» Exercise instructions
1. In the myofascial release text, what does the quoted Mayo Clinic definition say myofascial tissues are?
2. Reproduce the part of the myofascial release text starting with "Benefits of Myofascial" and going on through "and relieve tension.".

» Document section
Let’s talk about how to relieve muscle soreness and loosen up those tight muscles throught a technique called myofascial release. What type of stretching is that you ask? According to Mayo clinic, “myofascial release is a manual therapy technique often used in massage. The technique focuses on pain believed to arise from myofascial tissues — the tough membranes that wrap, connect and support your muscles”.
Have you ever felt super sore and rubbed that particular area and it hurts like hell when you do, but afterwards it feels a little less tight and painful? You have done myofascial release therapy and you didn’t even know it. A foam roller would fall be considered a type of myofascial release as well as using my personal favorite tool, a lacrosse ball. Some people recommend using a tennis ball – and that may be great for rolling your foot out, but in my opinion, nothing works better than a lacrosse ball. It can really dig in and release the fascia. (Say that in your best Austin Powers bad guy voice!)
Benefits of Myofascial Release
Before I share some information about how you can use a LAX ball, let’s talk about some of the benefits. Soft tissue work essentially involves giving yourself a massage. It will help loosen up any stiff areas and allow your muscles and tissues to move and contract more effectively, which helps reduce muscle soreness, increase blood flow, speed up recovery time, and relieve tension.
If you are new to this type of massage, let me be honest and tell you it’s probably going to hurt like hell while you are doing it. For some, it can be almost unbearable, but the thing is that with this type of technique the more you do it, the less uncomfortable the pressure will be. And if it hurts that much, you really need to do more of it. Breaking up the fascia is the goal. You want your tight muscles and fascia to be brushed out like a knot in your hair.

» Extracted material
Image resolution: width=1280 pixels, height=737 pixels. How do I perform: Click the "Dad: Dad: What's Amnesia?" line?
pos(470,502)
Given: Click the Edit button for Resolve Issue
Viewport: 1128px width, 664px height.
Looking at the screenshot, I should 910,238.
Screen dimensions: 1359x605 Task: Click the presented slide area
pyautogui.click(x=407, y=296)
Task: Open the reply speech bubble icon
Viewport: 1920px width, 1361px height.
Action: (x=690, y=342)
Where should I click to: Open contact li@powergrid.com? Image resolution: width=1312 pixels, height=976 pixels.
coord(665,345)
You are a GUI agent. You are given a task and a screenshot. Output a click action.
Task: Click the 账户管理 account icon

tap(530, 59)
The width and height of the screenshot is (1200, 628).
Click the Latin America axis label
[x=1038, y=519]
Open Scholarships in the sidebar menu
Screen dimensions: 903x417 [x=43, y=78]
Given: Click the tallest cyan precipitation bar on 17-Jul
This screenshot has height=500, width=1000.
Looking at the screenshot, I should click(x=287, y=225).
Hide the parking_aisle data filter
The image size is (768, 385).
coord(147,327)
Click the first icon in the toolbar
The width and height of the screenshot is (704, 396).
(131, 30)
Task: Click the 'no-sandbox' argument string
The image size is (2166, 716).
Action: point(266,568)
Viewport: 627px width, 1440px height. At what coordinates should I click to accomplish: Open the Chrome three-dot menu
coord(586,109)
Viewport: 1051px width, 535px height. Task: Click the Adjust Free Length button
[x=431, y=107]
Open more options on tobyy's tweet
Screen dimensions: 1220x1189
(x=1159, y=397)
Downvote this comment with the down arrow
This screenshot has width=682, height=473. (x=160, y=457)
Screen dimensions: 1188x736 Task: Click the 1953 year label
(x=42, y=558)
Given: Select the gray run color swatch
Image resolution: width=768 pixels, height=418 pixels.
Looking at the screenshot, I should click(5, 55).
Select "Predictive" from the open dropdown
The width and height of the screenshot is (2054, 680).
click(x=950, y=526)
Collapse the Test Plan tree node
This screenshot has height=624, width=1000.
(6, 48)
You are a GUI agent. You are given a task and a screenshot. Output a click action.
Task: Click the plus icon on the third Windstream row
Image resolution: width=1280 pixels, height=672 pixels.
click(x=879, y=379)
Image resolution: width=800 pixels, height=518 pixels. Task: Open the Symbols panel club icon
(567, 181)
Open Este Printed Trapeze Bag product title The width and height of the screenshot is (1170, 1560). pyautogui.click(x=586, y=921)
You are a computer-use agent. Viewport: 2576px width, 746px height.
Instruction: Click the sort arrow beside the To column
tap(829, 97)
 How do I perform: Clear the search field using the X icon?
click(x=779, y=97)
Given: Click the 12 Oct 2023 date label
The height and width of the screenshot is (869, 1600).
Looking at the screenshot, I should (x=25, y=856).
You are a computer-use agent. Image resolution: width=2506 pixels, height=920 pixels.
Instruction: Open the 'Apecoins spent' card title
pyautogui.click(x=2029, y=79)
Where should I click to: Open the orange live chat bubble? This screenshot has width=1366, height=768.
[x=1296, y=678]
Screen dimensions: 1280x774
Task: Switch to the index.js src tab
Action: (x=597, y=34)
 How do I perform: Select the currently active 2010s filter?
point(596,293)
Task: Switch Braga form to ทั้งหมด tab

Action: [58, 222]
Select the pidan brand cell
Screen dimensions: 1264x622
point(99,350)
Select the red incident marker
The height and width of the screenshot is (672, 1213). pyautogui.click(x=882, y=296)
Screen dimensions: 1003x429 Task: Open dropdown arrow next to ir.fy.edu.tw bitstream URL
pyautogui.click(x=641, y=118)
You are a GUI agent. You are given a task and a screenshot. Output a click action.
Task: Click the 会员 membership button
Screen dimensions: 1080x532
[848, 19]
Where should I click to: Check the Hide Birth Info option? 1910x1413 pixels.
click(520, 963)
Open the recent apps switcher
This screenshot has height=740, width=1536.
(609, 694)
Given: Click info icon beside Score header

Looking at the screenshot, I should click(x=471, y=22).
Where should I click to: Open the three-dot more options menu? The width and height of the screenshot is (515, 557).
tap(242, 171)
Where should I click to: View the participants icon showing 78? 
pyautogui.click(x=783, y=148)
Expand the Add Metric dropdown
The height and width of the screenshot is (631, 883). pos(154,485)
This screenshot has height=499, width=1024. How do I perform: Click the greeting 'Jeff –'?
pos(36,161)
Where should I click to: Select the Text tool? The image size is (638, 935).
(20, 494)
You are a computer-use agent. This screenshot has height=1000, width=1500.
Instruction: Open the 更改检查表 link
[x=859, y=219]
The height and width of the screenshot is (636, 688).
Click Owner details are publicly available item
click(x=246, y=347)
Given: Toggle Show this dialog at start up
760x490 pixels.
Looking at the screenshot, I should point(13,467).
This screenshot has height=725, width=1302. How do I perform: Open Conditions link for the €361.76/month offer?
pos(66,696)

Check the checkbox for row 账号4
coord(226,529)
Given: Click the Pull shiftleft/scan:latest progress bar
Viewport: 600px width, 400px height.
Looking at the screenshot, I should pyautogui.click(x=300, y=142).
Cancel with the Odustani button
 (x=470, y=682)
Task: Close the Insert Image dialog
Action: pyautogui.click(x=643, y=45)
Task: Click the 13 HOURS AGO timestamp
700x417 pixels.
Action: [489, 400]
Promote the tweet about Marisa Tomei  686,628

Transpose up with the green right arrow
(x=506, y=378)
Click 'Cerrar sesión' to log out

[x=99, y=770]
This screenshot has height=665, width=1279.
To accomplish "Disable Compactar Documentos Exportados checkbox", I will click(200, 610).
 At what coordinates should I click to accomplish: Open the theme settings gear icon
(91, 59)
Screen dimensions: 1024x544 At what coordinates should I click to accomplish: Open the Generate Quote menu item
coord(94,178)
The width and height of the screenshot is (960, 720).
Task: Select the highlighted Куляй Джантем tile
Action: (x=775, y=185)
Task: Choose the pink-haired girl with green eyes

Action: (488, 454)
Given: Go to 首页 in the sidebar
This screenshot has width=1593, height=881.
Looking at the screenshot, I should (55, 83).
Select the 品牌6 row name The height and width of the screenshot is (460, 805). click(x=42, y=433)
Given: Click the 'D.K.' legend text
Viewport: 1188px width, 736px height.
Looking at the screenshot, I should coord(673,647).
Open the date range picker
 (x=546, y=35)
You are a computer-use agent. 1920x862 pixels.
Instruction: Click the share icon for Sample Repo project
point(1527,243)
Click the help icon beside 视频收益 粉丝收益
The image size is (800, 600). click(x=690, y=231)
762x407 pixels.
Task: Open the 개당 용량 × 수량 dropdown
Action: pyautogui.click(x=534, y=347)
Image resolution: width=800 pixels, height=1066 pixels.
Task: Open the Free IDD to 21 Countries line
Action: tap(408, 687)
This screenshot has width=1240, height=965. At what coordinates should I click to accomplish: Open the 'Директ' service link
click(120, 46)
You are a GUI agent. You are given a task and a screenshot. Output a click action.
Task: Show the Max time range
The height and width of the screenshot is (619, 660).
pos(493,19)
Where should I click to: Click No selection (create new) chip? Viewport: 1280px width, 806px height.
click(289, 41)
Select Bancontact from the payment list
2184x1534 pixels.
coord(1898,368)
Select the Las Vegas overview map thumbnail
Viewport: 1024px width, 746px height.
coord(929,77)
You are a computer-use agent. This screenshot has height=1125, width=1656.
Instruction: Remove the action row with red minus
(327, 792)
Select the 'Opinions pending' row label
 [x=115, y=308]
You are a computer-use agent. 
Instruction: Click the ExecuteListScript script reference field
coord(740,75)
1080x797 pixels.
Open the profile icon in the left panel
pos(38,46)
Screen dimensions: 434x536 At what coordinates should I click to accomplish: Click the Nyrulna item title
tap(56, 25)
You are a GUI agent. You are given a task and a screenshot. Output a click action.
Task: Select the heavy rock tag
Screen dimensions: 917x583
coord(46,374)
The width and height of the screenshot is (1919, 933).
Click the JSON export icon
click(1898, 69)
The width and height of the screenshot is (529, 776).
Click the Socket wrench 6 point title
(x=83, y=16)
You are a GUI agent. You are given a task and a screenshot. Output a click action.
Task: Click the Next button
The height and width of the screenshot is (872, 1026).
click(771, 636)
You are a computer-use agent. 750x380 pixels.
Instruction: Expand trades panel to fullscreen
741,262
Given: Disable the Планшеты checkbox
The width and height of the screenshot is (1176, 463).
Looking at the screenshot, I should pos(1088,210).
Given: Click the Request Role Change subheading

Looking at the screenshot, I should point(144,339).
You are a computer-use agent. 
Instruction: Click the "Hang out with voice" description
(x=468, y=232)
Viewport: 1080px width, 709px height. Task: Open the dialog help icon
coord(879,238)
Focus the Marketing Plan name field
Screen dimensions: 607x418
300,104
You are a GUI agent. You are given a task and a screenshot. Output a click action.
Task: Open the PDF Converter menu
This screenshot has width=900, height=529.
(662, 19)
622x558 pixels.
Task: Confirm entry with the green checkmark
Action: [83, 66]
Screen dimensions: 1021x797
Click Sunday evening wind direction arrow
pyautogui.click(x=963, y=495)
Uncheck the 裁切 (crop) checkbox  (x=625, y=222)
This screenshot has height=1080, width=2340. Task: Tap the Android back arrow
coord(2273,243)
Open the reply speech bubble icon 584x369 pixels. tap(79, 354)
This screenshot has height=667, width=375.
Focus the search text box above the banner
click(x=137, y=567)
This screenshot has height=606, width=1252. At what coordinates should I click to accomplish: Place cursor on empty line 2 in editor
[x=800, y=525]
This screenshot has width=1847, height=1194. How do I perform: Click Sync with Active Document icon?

» Answers for the exercise
1. They are the tough membranes that wrap, connect and support your muscles.

2.
Benefits of Myofascial Release
Before I share some information about how you can use a LAX ball, let’s talk about some of the benefits. Soft tissue work essentially involves giving yourself a massage. It will help loosen up any stiff areas and allow your muscles and tissues to move and contract more effectively, which helps reduce muscle soreness, increase blood flow, speed up recovery time, and relieve tension.